*Assigned task*: Entries must be copied exactly, with nothing left out.

(Stored data entries)
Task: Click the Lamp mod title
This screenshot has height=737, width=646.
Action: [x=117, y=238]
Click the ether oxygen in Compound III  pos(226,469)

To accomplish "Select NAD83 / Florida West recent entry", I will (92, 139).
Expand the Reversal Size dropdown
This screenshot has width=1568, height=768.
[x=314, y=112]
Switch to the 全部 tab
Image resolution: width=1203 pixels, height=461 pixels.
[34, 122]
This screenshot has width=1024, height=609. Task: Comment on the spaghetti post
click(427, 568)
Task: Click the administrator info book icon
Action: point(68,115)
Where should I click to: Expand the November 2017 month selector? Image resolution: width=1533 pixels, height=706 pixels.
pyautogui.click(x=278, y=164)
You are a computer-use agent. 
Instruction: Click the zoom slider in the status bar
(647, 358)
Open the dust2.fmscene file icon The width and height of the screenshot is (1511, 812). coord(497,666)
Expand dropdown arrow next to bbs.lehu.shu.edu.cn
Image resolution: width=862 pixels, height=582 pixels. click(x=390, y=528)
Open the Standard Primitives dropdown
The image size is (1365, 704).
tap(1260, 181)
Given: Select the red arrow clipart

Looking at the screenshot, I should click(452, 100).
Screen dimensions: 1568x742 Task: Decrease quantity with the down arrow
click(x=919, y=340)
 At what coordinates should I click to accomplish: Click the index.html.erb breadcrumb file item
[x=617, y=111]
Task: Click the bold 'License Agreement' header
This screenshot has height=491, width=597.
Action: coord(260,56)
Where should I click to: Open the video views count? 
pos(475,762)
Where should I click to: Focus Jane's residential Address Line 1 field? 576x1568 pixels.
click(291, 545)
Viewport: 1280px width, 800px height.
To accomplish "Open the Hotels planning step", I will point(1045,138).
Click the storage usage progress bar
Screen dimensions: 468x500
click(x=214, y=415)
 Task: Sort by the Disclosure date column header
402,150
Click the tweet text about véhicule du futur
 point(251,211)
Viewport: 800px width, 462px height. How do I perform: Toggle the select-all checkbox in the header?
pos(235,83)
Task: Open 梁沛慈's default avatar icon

*Exercise response*:
Task: Click the Lamp mod title
This screenshot has height=737, width=646.
Action: [x=117, y=238]
Click the ether oxygen in Compound III  pos(226,469)

To accomplish "Select NAD83 / Florida West recent entry", I will (92, 139).
Expand the Reversal Size dropdown
This screenshot has width=1568, height=768.
[x=314, y=112]
Switch to the 全部 tab
Image resolution: width=1203 pixels, height=461 pixels.
[34, 122]
This screenshot has width=1024, height=609. Task: Comment on the spaghetti post
click(427, 568)
Task: Click the administrator info book icon
Action: point(68,115)
Where should I click to: Expand the November 2017 month selector? Image resolution: width=1533 pixels, height=706 pixels.
pyautogui.click(x=278, y=164)
You are a computer-use agent. 
Instruction: Click the zoom slider in the status bar
(647, 358)
Open the dust2.fmscene file icon The width and height of the screenshot is (1511, 812). coord(497,666)
Expand dropdown arrow next to bbs.lehu.shu.edu.cn
Image resolution: width=862 pixels, height=582 pixels. click(x=390, y=528)
Open the Standard Primitives dropdown
The image size is (1365, 704).
tap(1260, 181)
Given: Select the red arrow clipart

Looking at the screenshot, I should click(452, 100).
Screen dimensions: 1568x742 Task: Decrease quantity with the down arrow
click(x=919, y=340)
 At what coordinates should I click to accomplish: Click the index.html.erb breadcrumb file item
[x=617, y=111]
Task: Click the bold 'License Agreement' header
This screenshot has height=491, width=597.
Action: coord(260,56)
Where should I click to: Open the video views count? 
pos(475,762)
Where should I click to: Focus Jane's residential Address Line 1 field? 576x1568 pixels.
click(291, 545)
Viewport: 1280px width, 800px height.
To accomplish "Open the Hotels planning step", I will point(1045,138).
Click the storage usage progress bar
Screen dimensions: 468x500
click(x=214, y=415)
 Task: Sort by the Disclosure date column header
402,150
Click the tweet text about véhicule du futur
 point(251,211)
Viewport: 800px width, 462px height. How do I perform: Toggle the select-all checkbox in the header?
pos(235,83)
Task: Open 梁沛慈's default avatar icon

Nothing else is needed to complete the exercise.